Following removal of the lesion, the bony cavity was packed with allogeneic bone mixed with bone morphogenic protein after being reconstructed/reinforced with titanium plates. The proximal condyle was then re-implanted into the glenoid fossa and secured with titanium plates to the distal segment of the mandible. This restored her preoperative position and occlusion. Immobilization was not instituted but range of movement was controlled with Erich arch bars with elastic traction.

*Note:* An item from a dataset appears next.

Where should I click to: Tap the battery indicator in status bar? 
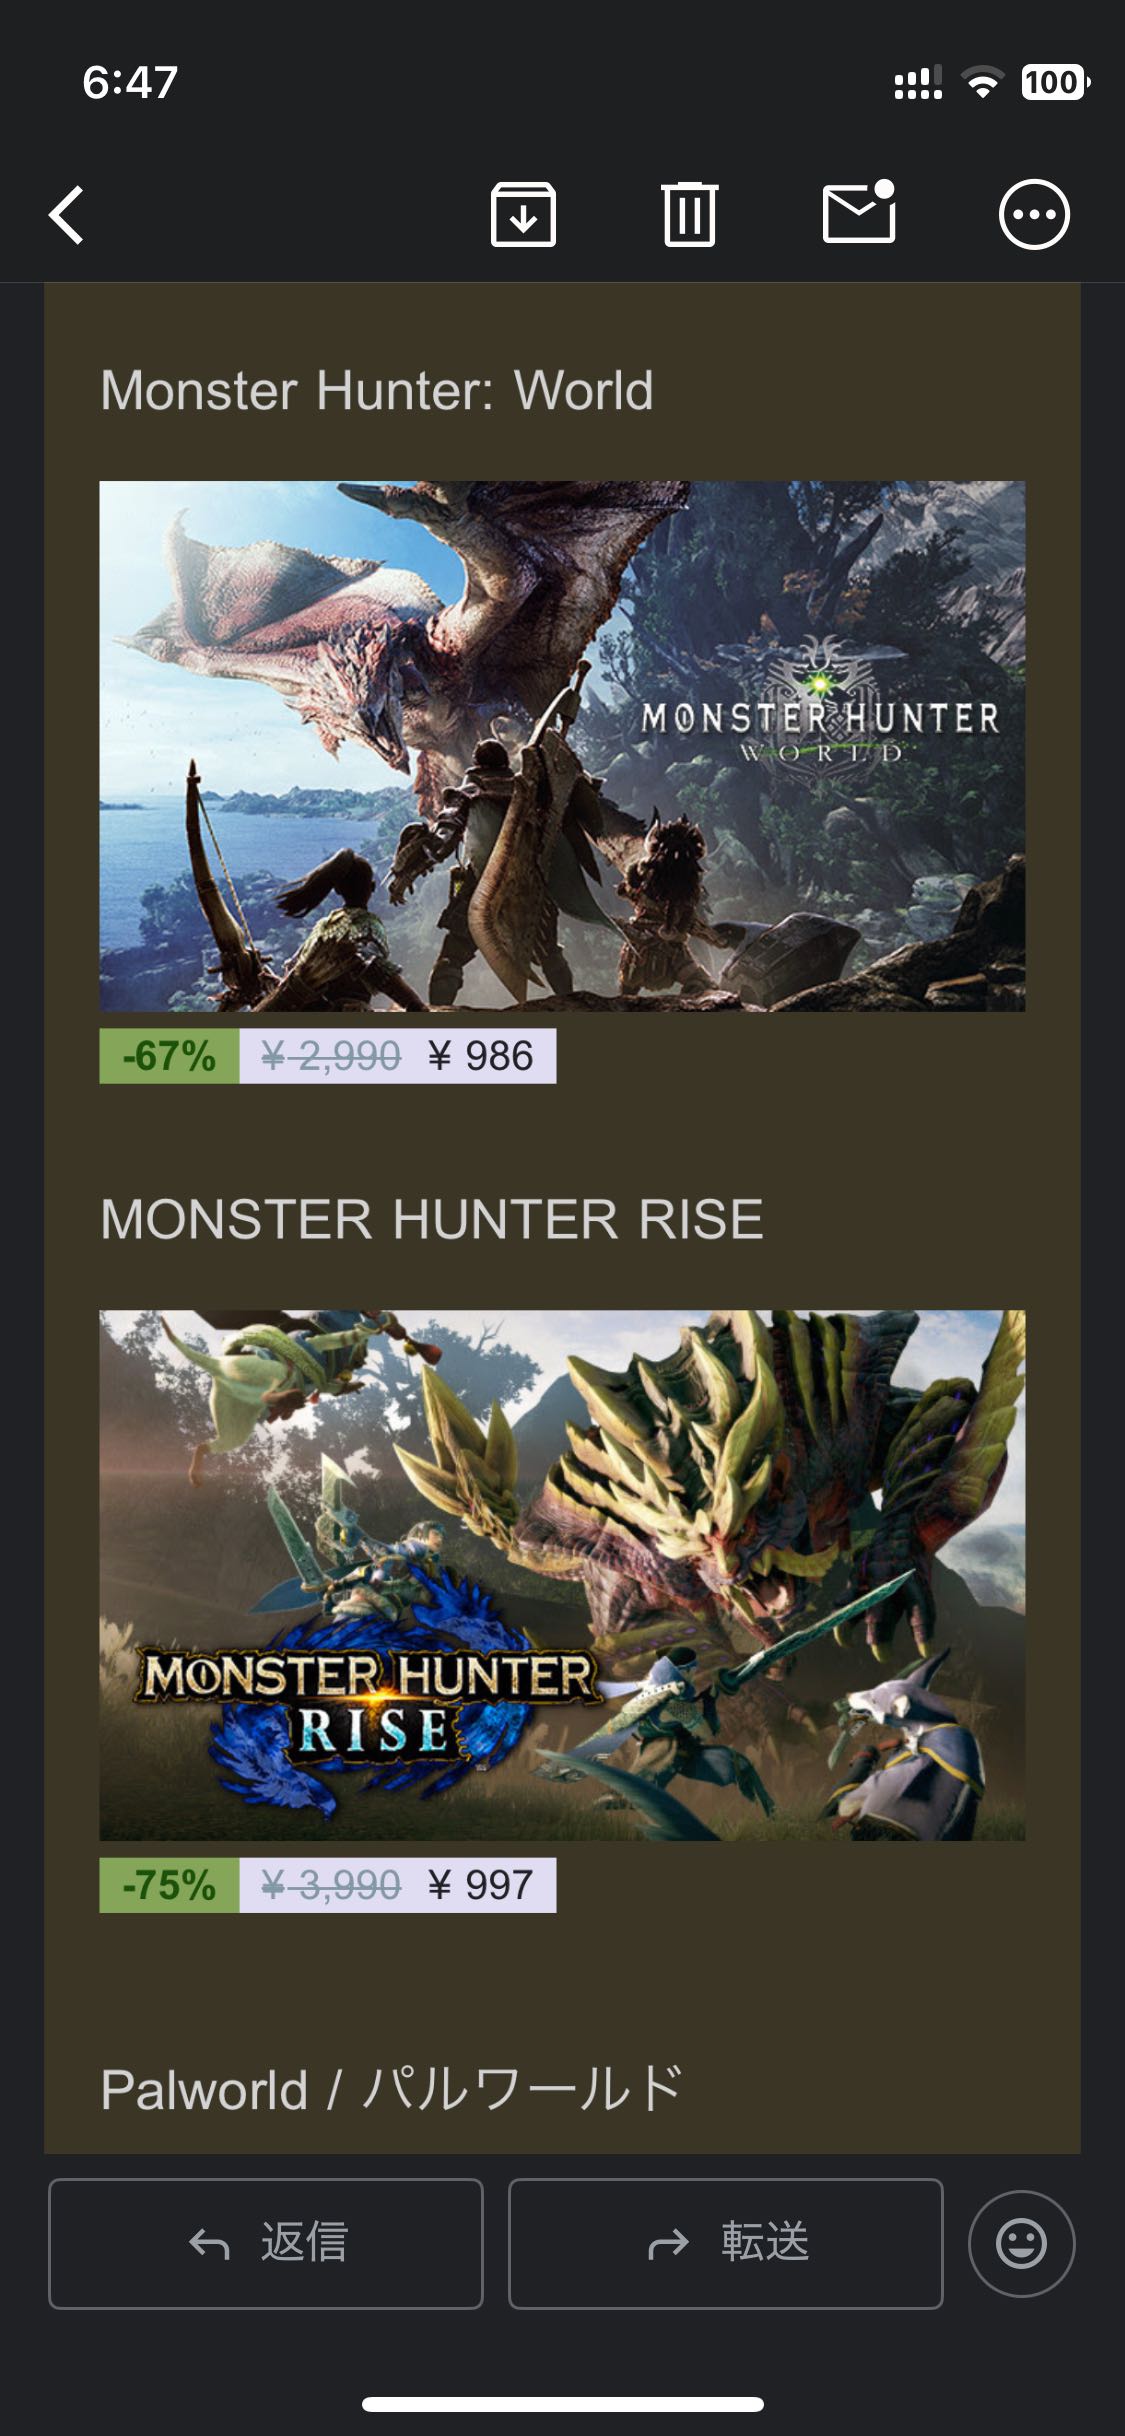tap(1055, 82)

The patient was discharged home and placed on a soft diet for 6 weeks. Post-surgical radiographs confirmed an adequate position of the treated mandibular condyle. The specimen was read as “benign salivary gland tissue, adipose, fibrous tissue, focal skeletal muscle, reactive lymph tissue, and scant benign bone. Negative for evidence of malignancy or odontogenic tumor.” An additional comment stated “intraosseous heterotopic salivary gland tissue could represent a salivary gland choristoma.” The case was subsequently reviewed independently by a Board Certified Oral and Maxillofacial Pathologist who agreed with the diagnosis of salivary gland choristoma ( Fig. 4 ).